The OP is not sampling high enough to visibly see a carrier. From inspection of the graph, it appears the time spacing is only 1 ns which corresponds to a sampling rate of 1 GHz. To visibly see the carrier cycles at 6 GHz, the sampling rate needs to be sufficiently greater than twice the highest frequency based on how many samples per 6 GHz cycle is desired to be able to see visually; for example if we want 10 samples for every cycle, the sampling rate would need to be 60 GHz or a time interval spacing of 16.67 ps.
Technical details:
This is for visual aesthetic only. In practice, we would not need 60 GHz to directly sample an actual waveform that is at a 6 GHz carrier with 500 MHz BW, nor would we need to sample anywhere near as high as the carrier itself. To meet Nyquist, the minimum sampling rate is 2x the highest bandwidth (I assume this is close to 500 MHz in this case but I don't know if the bandwidth given is one-sided or two-sided and what the actual roll-off factor is for the RC shape), plus additional margin for realizable filtering (typically at least 20% to 30% more but is traded with filter complexity) so in practice if the analog input bandwidth to the Analog to Digital Converter was high enough, we could directly sample a modulated signal at an analog 6 GHz carrier with a much lower sampling rate. This is referred to as "undersampling".

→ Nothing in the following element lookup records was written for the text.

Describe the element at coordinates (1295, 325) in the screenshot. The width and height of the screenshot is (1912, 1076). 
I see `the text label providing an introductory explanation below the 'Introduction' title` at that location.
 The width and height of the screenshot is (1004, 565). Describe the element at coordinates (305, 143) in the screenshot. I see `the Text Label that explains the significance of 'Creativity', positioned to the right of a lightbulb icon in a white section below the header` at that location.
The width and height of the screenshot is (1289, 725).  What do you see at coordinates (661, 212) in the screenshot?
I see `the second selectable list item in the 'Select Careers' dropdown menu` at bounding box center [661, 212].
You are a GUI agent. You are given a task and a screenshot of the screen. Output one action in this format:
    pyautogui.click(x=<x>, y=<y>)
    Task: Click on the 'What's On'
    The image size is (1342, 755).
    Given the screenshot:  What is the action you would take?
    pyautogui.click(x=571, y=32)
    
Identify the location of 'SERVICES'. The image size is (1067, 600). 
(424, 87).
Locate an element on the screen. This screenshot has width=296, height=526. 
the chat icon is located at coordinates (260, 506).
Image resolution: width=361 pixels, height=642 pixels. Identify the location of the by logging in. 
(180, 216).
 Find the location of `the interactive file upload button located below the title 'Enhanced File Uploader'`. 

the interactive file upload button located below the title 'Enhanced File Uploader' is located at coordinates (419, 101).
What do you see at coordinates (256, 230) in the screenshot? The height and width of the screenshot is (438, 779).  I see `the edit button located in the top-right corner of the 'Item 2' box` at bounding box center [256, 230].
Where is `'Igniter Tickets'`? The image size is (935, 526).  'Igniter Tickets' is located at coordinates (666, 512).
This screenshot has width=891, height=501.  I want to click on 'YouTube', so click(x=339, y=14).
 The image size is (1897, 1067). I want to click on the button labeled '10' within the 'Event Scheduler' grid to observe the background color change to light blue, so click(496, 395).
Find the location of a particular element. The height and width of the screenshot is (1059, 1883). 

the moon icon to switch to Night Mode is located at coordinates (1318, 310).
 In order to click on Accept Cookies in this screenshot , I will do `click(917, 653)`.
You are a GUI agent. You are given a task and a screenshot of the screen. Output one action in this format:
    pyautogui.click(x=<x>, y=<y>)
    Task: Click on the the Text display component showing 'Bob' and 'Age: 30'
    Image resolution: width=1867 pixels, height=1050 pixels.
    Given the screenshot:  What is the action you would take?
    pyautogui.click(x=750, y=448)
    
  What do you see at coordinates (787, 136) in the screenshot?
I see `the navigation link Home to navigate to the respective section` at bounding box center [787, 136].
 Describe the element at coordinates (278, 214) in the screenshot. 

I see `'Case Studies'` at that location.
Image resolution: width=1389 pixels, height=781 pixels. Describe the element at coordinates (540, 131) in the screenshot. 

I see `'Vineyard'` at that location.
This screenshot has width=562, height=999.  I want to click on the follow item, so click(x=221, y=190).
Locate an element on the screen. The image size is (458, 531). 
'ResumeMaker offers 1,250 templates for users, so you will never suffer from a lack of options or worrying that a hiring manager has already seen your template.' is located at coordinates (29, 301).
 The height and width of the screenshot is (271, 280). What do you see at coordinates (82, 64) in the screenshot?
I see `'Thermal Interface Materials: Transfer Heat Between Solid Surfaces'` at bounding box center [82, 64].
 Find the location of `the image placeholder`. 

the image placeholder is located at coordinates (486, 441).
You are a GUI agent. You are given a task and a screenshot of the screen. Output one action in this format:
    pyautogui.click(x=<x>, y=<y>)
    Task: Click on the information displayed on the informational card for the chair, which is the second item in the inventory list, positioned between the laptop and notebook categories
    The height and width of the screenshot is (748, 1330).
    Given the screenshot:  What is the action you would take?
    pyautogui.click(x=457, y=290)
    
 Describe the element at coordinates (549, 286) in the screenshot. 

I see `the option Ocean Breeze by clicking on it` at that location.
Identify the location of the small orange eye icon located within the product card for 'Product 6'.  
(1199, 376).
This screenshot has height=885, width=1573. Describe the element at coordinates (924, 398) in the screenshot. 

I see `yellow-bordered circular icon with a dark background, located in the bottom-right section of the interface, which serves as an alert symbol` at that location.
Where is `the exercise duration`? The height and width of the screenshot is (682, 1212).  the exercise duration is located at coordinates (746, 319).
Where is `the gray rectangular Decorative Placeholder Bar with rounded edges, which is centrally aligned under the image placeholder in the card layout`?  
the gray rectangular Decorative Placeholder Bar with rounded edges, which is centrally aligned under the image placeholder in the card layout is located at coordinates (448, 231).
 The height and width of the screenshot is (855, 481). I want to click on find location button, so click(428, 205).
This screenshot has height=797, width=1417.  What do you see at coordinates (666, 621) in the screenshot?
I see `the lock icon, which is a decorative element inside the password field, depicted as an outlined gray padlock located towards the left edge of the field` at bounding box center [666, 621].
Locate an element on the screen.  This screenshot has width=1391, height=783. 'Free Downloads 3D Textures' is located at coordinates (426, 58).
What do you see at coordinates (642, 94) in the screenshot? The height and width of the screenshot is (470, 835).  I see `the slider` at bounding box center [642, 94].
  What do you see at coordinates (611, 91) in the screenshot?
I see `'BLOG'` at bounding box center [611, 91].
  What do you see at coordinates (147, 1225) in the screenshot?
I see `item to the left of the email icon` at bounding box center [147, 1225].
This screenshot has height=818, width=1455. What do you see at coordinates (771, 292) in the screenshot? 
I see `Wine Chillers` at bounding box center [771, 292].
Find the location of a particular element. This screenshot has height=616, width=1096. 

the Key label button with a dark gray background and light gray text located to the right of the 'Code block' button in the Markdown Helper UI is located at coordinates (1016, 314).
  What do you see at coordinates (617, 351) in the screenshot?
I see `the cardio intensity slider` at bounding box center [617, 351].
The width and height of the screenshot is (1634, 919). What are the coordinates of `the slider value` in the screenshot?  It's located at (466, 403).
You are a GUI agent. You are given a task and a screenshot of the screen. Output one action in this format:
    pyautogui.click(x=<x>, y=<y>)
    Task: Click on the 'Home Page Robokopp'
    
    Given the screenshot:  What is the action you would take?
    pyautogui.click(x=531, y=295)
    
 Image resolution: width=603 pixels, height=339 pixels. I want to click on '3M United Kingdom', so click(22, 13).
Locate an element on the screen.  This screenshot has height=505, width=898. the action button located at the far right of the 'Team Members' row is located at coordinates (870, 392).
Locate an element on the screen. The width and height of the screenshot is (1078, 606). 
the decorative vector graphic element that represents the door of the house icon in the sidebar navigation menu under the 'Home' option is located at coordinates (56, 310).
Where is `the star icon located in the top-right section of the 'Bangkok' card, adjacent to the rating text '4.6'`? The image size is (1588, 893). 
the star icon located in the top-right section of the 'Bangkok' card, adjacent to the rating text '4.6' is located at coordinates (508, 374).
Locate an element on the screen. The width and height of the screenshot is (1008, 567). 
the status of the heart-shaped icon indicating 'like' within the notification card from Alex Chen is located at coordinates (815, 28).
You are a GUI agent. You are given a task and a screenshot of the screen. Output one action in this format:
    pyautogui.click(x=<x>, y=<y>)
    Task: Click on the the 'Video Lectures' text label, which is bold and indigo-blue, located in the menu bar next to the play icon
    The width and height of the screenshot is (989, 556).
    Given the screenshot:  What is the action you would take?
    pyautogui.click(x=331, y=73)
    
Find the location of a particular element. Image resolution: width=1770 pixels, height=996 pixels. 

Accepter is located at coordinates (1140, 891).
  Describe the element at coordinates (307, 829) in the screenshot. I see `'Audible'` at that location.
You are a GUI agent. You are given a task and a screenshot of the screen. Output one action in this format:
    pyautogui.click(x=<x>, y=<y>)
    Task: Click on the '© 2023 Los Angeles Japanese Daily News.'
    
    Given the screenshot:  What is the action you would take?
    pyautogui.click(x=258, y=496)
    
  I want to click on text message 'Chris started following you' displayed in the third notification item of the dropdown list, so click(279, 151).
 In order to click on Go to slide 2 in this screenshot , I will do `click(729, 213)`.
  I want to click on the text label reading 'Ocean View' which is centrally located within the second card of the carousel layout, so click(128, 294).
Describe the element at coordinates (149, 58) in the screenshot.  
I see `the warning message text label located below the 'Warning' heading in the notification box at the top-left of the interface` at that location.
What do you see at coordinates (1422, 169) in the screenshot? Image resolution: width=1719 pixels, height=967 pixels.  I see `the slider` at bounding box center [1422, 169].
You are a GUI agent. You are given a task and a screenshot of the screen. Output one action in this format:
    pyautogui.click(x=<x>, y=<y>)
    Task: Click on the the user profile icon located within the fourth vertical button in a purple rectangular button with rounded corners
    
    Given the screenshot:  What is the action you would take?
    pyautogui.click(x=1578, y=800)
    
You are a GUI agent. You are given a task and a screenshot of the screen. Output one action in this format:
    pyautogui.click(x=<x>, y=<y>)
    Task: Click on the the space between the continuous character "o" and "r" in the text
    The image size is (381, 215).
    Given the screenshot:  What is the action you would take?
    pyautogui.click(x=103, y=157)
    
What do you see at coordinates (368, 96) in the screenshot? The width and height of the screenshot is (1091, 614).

When simulating modulated waveforms, it rarely makes any practical sense to simulate the actual carrier (unless we want it for a pretty picture or other similar use). Any modelling we would do can equivalently be done at a complex baseband (using "I" as in-phase and "Q" as quadrature components). For purpose of simulation, it doesn't matter what the actual carrier frequency is, we can model any channel and components at carrier frequency =0 (complex baseband).